The UK’s principal financial market watchdog will not pressure banks to adopt the advanced approaches to measuring risk capital under the Basel II banking Accord, UK Financial Services Authority (FSA) managing director Michael Foot said today.

“There will be no macho pressure from us as supervisor to persuade banks to attempt what they judge is not in their commercial interest,” he told a London conference on operational risk today.

Foot said the FSA had begun discussions with banking industry groups on the FSA’s plans to implement the standardised and advanced approaches to measuring operational risk, and on the internal ratings-based credit risk proposals of Basel II.

The complex and risk-based Basel II bank capital adequacy Accord proposes a range of simple to complex ways of measuring the risks faced by major banks to determine how much capital they should set aside to guard against risk.

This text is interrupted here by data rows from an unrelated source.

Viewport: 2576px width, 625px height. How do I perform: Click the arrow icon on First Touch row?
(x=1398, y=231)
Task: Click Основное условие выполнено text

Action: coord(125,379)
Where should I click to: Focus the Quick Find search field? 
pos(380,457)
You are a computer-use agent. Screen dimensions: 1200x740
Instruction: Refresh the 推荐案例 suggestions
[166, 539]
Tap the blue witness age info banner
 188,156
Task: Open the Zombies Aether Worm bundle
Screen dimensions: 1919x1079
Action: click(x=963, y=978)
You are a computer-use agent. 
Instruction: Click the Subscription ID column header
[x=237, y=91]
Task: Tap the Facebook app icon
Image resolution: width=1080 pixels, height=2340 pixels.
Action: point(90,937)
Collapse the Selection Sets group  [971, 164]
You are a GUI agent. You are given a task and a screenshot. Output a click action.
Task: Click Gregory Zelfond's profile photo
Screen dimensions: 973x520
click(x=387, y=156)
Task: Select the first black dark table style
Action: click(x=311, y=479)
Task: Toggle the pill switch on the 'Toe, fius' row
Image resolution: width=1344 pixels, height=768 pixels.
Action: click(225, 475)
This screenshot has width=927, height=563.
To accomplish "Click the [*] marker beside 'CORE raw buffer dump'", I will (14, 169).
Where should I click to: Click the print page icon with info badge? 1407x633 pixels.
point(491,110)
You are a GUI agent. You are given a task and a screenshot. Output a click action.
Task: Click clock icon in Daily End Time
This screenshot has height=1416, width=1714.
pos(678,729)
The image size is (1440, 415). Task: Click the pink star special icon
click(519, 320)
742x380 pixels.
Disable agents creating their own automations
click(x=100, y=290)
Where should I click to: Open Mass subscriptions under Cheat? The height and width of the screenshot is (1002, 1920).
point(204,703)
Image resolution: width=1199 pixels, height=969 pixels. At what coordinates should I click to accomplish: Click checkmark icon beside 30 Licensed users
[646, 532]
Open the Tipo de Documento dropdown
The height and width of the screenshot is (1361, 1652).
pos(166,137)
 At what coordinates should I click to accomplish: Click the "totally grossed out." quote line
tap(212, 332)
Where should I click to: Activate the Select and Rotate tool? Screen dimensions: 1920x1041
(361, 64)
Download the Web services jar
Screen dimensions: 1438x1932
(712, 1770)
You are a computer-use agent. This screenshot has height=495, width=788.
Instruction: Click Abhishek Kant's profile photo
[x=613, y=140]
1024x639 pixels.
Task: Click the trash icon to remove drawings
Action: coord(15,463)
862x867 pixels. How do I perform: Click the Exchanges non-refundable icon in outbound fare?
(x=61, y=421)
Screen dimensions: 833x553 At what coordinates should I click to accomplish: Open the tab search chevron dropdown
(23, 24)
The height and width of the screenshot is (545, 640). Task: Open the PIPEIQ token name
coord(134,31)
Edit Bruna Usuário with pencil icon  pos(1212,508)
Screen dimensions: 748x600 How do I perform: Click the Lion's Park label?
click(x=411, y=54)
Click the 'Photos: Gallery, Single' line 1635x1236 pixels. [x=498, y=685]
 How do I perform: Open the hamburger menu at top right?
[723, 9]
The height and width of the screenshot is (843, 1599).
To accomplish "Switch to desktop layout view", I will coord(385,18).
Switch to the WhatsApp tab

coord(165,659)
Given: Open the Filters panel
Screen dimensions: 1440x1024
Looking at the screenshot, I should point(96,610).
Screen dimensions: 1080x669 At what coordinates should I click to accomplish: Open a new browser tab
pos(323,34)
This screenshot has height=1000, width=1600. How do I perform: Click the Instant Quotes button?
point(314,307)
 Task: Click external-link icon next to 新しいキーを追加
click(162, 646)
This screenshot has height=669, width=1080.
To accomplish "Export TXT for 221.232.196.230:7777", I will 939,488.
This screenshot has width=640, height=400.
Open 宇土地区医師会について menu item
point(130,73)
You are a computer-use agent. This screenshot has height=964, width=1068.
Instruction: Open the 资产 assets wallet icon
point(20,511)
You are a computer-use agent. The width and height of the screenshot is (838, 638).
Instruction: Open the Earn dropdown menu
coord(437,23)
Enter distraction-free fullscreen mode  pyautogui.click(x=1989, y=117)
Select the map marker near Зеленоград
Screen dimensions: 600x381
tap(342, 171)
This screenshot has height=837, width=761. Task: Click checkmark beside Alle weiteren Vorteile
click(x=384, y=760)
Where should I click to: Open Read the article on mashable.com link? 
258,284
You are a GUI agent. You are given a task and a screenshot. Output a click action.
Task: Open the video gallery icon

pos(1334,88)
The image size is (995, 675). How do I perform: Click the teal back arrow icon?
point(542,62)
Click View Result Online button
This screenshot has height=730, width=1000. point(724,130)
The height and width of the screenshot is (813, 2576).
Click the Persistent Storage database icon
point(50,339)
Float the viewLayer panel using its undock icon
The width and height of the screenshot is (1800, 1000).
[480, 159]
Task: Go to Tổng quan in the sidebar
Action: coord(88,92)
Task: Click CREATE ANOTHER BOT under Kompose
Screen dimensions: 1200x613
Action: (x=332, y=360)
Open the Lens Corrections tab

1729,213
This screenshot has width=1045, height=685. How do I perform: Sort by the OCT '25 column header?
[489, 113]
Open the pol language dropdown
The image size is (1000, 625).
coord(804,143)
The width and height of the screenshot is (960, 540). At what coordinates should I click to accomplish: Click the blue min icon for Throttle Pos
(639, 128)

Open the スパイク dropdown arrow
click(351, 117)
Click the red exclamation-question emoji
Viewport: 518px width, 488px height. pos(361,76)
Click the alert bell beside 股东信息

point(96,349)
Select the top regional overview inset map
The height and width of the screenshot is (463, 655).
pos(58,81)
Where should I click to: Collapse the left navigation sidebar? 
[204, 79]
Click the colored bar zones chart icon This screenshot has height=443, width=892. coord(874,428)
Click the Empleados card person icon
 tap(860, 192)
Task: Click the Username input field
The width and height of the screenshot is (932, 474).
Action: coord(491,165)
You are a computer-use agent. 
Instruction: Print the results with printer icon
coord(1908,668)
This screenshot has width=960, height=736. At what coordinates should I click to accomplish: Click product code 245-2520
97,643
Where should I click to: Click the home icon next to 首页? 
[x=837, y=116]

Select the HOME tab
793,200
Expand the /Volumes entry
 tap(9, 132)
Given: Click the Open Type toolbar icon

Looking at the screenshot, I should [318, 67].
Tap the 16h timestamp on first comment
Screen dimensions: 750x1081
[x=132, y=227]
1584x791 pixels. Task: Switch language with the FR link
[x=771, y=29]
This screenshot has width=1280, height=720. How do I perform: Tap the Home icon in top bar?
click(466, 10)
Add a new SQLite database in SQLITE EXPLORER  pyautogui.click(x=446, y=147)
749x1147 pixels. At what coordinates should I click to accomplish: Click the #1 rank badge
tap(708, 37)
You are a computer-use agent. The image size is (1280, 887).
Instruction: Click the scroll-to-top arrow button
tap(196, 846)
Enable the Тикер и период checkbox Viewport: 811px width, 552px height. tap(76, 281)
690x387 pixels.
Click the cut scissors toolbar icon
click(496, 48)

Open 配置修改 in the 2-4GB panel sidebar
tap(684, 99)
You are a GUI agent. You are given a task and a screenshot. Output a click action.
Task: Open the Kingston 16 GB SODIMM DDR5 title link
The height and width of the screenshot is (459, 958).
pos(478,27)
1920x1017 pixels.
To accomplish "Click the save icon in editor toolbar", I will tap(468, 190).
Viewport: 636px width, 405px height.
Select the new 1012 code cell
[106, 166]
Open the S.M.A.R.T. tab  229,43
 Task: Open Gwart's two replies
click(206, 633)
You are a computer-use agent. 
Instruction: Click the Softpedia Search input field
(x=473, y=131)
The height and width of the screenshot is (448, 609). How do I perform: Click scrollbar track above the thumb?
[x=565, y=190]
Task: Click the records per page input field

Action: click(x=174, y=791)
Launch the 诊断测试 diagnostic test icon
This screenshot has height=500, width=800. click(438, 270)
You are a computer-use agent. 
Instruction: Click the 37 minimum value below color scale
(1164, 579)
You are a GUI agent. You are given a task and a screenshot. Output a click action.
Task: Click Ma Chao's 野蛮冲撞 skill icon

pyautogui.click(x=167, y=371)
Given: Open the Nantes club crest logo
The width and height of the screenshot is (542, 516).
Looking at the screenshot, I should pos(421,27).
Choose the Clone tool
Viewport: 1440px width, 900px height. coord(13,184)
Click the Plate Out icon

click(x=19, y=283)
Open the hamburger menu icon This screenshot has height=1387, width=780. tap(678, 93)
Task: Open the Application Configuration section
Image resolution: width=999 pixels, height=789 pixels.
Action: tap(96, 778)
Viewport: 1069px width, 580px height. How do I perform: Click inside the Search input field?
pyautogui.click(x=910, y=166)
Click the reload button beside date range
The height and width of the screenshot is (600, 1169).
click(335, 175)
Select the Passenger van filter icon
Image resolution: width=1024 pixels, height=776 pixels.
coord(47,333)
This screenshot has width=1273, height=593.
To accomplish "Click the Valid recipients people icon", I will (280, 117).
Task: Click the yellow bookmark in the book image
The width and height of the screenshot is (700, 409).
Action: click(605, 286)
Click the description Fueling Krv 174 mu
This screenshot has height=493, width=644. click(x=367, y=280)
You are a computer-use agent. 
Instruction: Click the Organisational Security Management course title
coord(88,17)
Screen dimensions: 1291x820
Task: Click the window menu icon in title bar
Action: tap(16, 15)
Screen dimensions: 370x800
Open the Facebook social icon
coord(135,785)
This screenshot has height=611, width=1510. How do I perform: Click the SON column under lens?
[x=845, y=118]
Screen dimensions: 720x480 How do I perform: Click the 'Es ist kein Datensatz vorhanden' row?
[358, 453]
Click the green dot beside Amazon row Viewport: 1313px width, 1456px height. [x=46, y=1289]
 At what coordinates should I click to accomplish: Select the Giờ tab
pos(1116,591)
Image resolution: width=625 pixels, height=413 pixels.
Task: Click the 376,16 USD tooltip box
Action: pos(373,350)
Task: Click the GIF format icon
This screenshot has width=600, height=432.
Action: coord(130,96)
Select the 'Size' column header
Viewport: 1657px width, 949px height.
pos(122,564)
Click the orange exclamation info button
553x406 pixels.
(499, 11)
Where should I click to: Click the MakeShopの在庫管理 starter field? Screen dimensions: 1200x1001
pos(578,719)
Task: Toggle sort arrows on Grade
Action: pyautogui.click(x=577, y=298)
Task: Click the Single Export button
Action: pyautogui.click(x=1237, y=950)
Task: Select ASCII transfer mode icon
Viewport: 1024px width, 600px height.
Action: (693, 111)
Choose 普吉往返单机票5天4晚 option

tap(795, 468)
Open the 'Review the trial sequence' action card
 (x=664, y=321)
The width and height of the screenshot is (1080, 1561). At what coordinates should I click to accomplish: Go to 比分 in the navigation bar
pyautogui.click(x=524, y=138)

Foot said the FSA would try to get the same message about not pressurising banks across to other national bank regulators.

He said the aim is easy enough to state – local flexibility for particular circumstances and broad consistency between countries on the main issues. “But no-one thinks the outcome will be easy to achieve,” he said.

Global banking regulators hope to introduce Basel II by the end of 2006. The European Commission wants to apply new capital adequacy rules closely modelled on Basel II to all banks and investment firms in the European Union, of which the UK is one of 15 member states.